I tried to get my voice mode to listen to a song and identify it, which it said it couldn’t do. The bot specifically asked me to share the lyrics alone, which I did, and it suggested a song based on the vibes of those lyrics—not based on the actual lyrics themselves. As such, its guess was wildly off, but it doesn’t seem built for this type of task yet, so I’ll give it a pass.
Can ChatPGT talk to itself?
I had to pit two voice modes against each other. The first time I tried it, they kept interrupting each other in a perfectly socially awkward exchange, until one of them glitched out, and ended up repeating the message they spoke to me earlier about sharing lyrics to figure out the song. The other one then said something along the lines of, “Absolutely, share the lyrics with me, and I’ll help you figure it out.” The other replied, “Sure: Share the lyrics, and I’ll do my best to identify the song.” This went back and forth for five minutes before I killed the conversation.
Once I set up the chatbots with a clear chat, they went back and forth forever while saying almost nothing of interest. They talked about augmented reality, cooking, and morning routines with the usual enthusiasm and vagueness that chatbots are known for. What was weird, however, was when one of the bots finished talking about how, if it could cook, it would like to make lasagna; it asked the other chatbot about any dishes it liked to cook or was excited to try. The other bot responded: “User enjoys having coffee and catching up on the news in the morning.”
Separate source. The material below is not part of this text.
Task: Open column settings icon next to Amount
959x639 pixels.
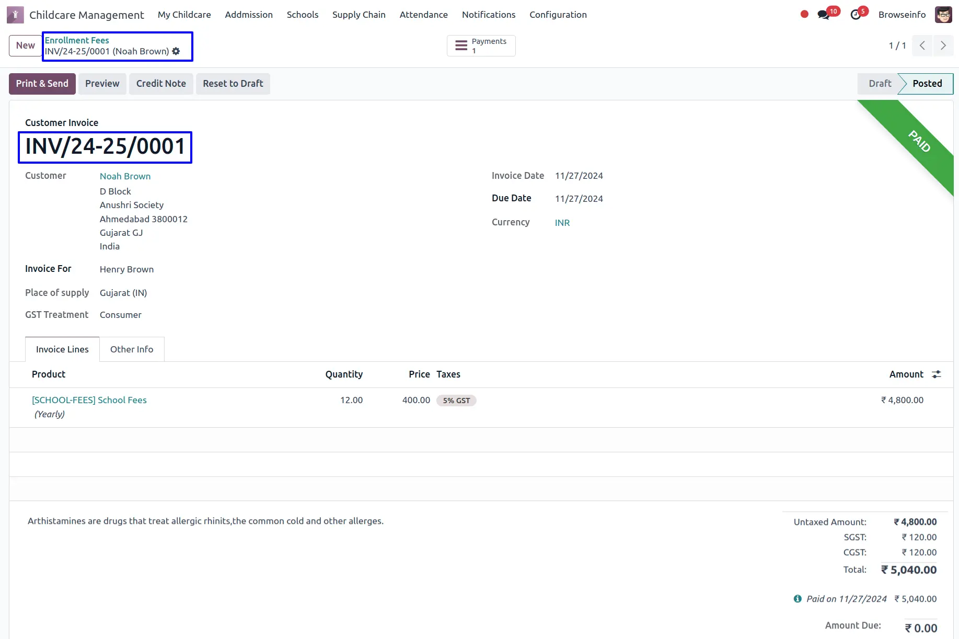Action: 937,374
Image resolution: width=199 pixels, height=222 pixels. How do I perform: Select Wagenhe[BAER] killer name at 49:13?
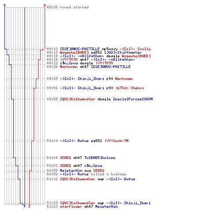click(x=74, y=52)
That was something I told ChatGPT during a past test, when it asked me about my morning routine. It’s evidence OpenAI’s memory feature is working, but the execution was, um, bizarre. Why did it respond to a question about favorite recipes like that? Did I short-circuit the bot? Did it figure out it was chatting with itself, and decided to warn the other bot what was going on? I don’t really like the implications here.
How advanced voice mode handles user privacy
When you use advanced voice mode, OpenAI saves your recordings—including recordings of your side of the conversation. When you delete a chat, OpenAI says it will delete your audio recordings within 30 days, unless the company decides it has to keep it for security or legal reasons. OpenAI will also keep the recording after you delete a chat if you previously shared audio recordings and this audio clip was disassociated from your account.
To make sure you aren’t letting OpenAI train its models with your voice recordings and chat transcripts, go to ChatGPT settings, choose Data Controls, then disable Improve the model for everyone and Improve voice for everyone.